▶ _EXERCISE DIRECTIONS_:
Please copy exactly the lines that run from the start of the entries to the line containing "Image resolution: width=1685", inclusive.

################

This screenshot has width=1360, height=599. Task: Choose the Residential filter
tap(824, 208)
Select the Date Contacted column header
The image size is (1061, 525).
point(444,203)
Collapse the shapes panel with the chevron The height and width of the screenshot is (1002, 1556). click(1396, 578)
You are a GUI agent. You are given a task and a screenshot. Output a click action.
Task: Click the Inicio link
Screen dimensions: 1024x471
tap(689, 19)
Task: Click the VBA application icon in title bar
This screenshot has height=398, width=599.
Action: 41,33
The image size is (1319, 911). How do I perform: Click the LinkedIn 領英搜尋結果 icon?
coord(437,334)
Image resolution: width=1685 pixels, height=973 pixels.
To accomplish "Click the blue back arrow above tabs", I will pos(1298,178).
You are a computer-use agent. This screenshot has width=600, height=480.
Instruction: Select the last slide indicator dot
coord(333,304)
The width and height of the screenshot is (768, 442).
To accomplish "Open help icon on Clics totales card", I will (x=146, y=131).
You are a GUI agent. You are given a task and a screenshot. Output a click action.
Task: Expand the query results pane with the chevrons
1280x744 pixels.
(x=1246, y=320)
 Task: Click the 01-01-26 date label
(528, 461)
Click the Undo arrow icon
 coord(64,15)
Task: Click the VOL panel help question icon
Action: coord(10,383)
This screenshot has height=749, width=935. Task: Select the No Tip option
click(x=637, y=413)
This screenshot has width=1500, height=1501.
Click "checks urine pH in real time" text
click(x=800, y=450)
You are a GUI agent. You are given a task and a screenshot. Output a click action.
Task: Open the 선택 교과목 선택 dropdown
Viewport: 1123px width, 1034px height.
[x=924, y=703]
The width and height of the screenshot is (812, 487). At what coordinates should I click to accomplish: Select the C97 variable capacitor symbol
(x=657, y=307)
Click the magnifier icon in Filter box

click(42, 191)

################

▶ _YOUR SOLUTION_:
This screenshot has width=1360, height=599. Task: Choose the Residential filter
tap(824, 208)
Select the Date Contacted column header
The image size is (1061, 525).
point(444,203)
Collapse the shapes panel with the chevron The height and width of the screenshot is (1002, 1556). click(1396, 578)
You are a GUI agent. You are given a task and a screenshot. Output a click action.
Task: Click the Inicio link
Screen dimensions: 1024x471
tap(689, 19)
Task: Click the VBA application icon in title bar
This screenshot has height=398, width=599.
Action: 41,33
The image size is (1319, 911). How do I perform: Click the LinkedIn 領英搜尋結果 icon?
coord(437,334)
Image resolution: width=1685 pixels, height=973 pixels.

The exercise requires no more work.